## Available records

━━━━━━━━━━━━━━━━━━━━

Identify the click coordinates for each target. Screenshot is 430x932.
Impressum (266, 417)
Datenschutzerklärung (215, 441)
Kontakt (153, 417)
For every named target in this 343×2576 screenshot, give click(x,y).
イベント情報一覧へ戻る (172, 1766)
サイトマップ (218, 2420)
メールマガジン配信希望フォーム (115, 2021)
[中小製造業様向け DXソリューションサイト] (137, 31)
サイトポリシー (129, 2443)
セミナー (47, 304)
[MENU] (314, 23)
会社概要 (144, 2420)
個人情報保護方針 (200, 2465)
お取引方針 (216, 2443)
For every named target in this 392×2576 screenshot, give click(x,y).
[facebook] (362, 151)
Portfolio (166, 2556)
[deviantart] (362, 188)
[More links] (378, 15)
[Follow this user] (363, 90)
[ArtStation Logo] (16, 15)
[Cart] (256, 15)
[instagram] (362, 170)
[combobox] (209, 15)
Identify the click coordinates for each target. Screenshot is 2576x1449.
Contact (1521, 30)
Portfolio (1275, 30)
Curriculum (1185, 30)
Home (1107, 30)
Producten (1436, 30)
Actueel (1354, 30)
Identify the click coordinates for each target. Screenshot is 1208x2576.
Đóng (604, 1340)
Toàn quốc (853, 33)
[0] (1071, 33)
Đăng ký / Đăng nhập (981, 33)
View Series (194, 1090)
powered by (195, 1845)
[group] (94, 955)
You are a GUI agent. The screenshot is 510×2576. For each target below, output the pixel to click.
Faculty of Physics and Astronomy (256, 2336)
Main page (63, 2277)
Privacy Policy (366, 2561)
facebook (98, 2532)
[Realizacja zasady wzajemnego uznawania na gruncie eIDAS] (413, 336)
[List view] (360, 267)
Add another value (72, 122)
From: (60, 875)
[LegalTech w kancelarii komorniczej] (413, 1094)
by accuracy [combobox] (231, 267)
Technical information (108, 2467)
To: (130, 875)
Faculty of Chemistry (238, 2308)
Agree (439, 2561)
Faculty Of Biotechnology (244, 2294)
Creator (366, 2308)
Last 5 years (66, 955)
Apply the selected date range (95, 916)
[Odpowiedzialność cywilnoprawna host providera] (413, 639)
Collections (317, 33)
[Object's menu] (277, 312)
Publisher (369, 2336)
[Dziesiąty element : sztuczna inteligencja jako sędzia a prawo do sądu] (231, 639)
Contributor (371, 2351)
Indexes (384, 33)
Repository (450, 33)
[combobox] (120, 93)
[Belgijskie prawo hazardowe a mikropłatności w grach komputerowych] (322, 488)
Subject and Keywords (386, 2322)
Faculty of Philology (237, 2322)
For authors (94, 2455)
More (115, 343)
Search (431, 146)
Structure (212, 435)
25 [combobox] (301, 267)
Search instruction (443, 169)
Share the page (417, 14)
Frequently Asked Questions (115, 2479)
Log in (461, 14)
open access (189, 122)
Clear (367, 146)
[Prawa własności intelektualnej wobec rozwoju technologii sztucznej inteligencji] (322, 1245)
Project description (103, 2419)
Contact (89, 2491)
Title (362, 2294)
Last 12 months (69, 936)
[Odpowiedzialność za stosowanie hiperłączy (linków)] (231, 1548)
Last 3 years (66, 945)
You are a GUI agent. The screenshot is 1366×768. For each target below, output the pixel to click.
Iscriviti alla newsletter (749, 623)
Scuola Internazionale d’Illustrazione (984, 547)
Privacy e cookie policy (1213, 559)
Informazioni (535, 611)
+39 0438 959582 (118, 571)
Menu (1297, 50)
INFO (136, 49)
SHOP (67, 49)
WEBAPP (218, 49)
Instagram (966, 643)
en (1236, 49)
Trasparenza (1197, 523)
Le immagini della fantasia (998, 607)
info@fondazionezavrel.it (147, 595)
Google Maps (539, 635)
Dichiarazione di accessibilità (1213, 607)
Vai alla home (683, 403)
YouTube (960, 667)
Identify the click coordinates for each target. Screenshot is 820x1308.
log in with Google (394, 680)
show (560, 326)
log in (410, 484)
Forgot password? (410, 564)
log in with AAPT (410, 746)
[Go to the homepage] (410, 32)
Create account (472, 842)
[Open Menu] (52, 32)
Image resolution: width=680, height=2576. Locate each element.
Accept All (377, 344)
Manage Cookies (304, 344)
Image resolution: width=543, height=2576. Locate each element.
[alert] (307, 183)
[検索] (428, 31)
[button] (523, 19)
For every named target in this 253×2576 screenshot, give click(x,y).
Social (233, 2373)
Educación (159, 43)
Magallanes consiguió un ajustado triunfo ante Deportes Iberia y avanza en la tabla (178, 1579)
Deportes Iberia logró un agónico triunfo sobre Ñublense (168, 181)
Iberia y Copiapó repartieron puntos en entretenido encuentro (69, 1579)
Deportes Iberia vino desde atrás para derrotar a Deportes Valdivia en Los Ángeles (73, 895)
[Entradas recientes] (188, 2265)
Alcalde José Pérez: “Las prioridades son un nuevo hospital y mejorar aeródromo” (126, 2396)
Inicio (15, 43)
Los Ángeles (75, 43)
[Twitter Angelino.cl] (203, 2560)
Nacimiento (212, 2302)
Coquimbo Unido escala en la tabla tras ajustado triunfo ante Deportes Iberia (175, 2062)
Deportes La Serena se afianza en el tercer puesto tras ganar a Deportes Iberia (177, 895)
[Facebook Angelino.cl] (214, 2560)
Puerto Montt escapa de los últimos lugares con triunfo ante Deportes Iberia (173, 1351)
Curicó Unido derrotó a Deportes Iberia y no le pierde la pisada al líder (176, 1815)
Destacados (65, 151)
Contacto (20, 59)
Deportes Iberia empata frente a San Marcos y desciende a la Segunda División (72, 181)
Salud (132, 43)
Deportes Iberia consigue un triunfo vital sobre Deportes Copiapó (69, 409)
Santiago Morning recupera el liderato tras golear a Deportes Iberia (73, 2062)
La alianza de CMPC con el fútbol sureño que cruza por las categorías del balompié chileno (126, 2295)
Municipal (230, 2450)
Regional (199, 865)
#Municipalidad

━━━━━━━━━━━━━━━━━━━━

## Description of the task
Everything from the line containing "[Open Menu] (52, 32)" to the last line of the data above must be set down exactly, both ends included, with no other lines.

## Written answer
[Open Menu] (52, 32)
Image resolution: width=680, height=2576. Locate each element.
Accept All (377, 344)
Manage Cookies (304, 344)
Image resolution: width=543, height=2576. Locate each element.
[alert] (307, 183)
[検索] (428, 31)
[button] (523, 19)
For every named target in this 253×2576 screenshot, give click(x,y).
Social (233, 2373)
Educación (159, 43)
Magallanes consiguió un ajustado triunfo ante Deportes Iberia y avanza en la tabla (178, 1579)
Deportes Iberia logró un agónico triunfo sobre Ñublense (168, 181)
Iberia y Copiapó repartieron puntos en entretenido encuentro (69, 1579)
Deportes Iberia vino desde atrás para derrotar a Deportes Valdivia en Los Ángeles (73, 895)
[Entradas recientes] (188, 2265)
Alcalde José Pérez: “Las prioridades son un nuevo hospital y mejorar aeródromo” (126, 2396)
Inicio (15, 43)
Los Ángeles (75, 43)
[Twitter Angelino.cl] (203, 2560)
Nacimiento (212, 2302)
Coquimbo Unido escala en la tabla tras ajustado triunfo ante Deportes Iberia (175, 2062)
Deportes La Serena se afianza en el tercer puesto tras ganar a Deportes Iberia (177, 895)
[Facebook Angelino.cl] (214, 2560)
Puerto Montt escapa de los últimos lugares con triunfo ante Deportes Iberia (173, 1351)
Curicó Unido derrotó a Deportes Iberia y no le pierde la pisada al líder (176, 1815)
Destacados (65, 151)
Contacto (20, 59)
Deportes Iberia empata frente a San Marcos y desciende a la Segunda División (72, 181)
Salud (132, 43)
Deportes Iberia consigue un triunfo vital sobre Deportes Copiapó (69, 409)
Santiago Morning recupera el liderato tras golear a Deportes Iberia (73, 2062)
La alianza de CMPC con el fútbol sureño que cruza por las categorías del balompié chileno (126, 2295)
Municipal (230, 2450)
Regional (199, 865)
#Municipalidad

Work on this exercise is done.